- **Source excerpt**
▬▬▬

In the legal Canadian cannabis industry, there may be no more controversial a figure than Aleafia board chair Julian Fantino—particularly not around Toronto’s Kensington Market neighbourhood, which can feel like the physical centre of Toronto cannabis culture.
Fantino, detractors are quick to remember, used to oversee busts of dispensaries in the neighbourhood, but now his cannabis company wants to open one.
Formerly Chief of the Toronto police (from 2000-2005) and Commissioner of the Ontario Provincial Police (from 2006-2010), Fantino is best known for his years of staunch and aggressive opposition to cannabis legalization during his time as a member of Conservative prime minister Stephen Harper’s cabinet.
Those with long memories may recall Fantino’s brief moment as a cannabis hero, when as Chief of Toronto police in 2003 he instructed his officers to stop making simple-possession arrests.

▬▬▬

- **Supplied material**
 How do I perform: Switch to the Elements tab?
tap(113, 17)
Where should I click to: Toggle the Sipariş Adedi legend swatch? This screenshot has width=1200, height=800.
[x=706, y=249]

▬▬▬

- **To do**
- A) Reproduce the passage about Julian Fantino verbatim, beginning at the words "In the legal" and stopping after the words "to open one.".
- B) According to the passage about Julian Fantino, in what year did he instruct Toronto police officers to stop making simple-possession arrests?

- **Outputs in order**
- A)
In the legal Canadian cannabis industry, there may be no more controversial a figure than Aleafia board chair Julian Fantino—particularly not around Toronto’s Kensington Market neighbourhood, which can feel like the physical centre of Toronto cannabis culture.
Fantino, detractors are quick to remember, used to oversee busts of dispensaries in the neighbourhood, but now his cannabis company wants to open one.

- B) 2003